Regarding the weird and monstrous, the religious and the scientific — these are really interesting points you bring up. I’ve actually been thinking about doing an episode exploring the thesaurus entries for “weird”. Every term has its own specific meanings and nuances: fascinating, monstrous, strange, eerie, creepy, spooky, strange, eldritch, odd, grotesque, etc. I haven’t read Sloterdijk’s Spheres and so can’t really comment, but I think that calling the ontological outside the monstrous is very apt, especially given the term’s etymology (Old French “monstre” - to show, to appear).
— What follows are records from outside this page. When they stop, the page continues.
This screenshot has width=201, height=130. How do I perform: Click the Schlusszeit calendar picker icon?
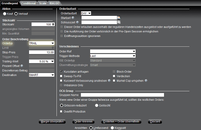coord(119,22)
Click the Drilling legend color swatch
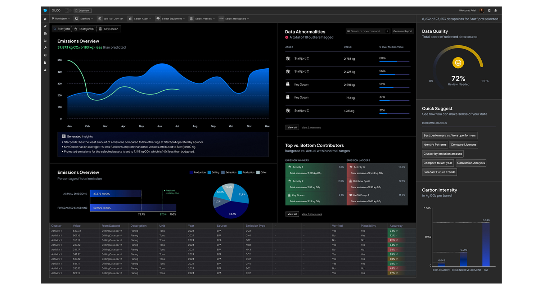 tap(210, 172)
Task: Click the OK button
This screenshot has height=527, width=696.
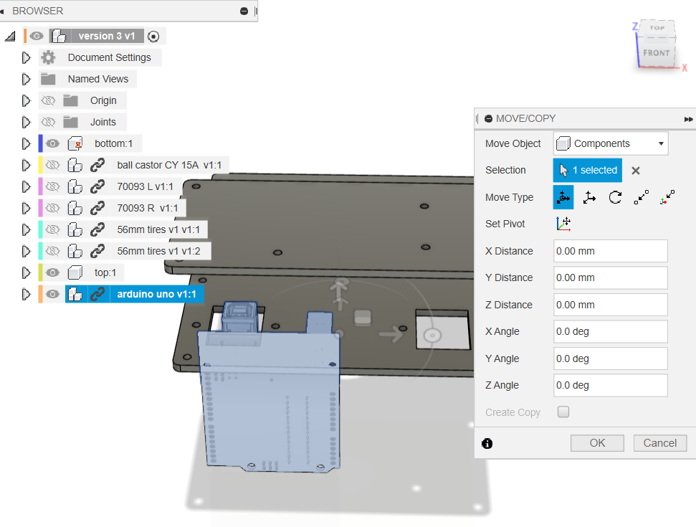Action: (x=597, y=442)
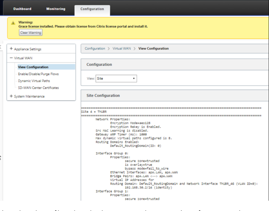Open the View dropdown set to Site
269x211 pixels.
(x=116, y=79)
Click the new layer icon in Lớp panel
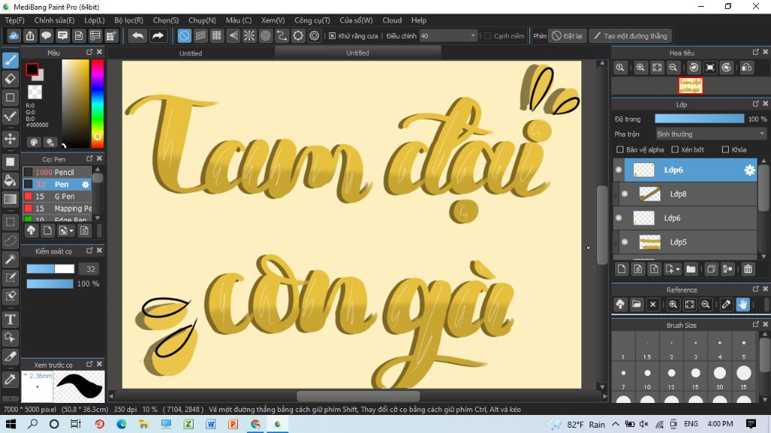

It’s true that Dick is more religious and Lovecraft more scientific. But their projects overlap even there – in the sense that Lovecraft is exploring the scientific bases of religious beliefs (the ontological/factual reality of gods and sorcery), whereas Dick is exploring the religious bases of science (the primacy of experience and the subject in all empirical observation of objective phenomena). They are so close, these two writers, and yet so remote from each other at the same time, that Phil and I have come to see them as a kind of syzygy. In our conversations, Phil tends to be the thin-edge/Dick guy and I tend to be the thick-edge/Lovecraft guy.

@Ariadne I’m sorry you had trouble playing the podcast. Have you tried again since? Maybe try another platform (iTunes or Stitcher or Player FM)? Let me know if the problems persists. Nobody has brought this up so far.

@Douggins That piece you recorded is great. Nailing that nameless mood. And I wholly agree regarding Stevens. His poems are like super novas.

@Geoffreyjen_Edwards – The road from Quebec to Montreal, eh? I’m in Ottawa. Assuming you live in Quebec, we’re neighbours. And so are Harman and Whitehead, conceptually speaking. You make a great observation, I think. Harman brings up Whitehead a lot in his writings and evidently gets a lot from him, especially as Whitehead is reinterpreted in the work of Bruno Latour. Where Harman disagrees with Whitehead is in his (Harman’s) insistence that objects transcend all their relations. In other words, objects are units, they are something over and above and beyond their relations to other objects. In Whitehead — at least in the classical reading of his metaphysics — there is nothing outside relations; process, in a sense, is 100% relational and any sense of stable, fixed substances must be illusory. Harman says that objects exist in and of themselves, and I tend to agree with him in principle. For a while now I’ve been interested in metaphysical brutalism and the rejection of the principle of sufficient reason. I see promise in Harman here. My ramblings at the very end of the podcast have to do with that. Having said this, I kind of started off as a process guy, so by putting your finger on the Harman-Whitehead dyad, you are calling my attention to one of the internal conflicts in my own thoughts.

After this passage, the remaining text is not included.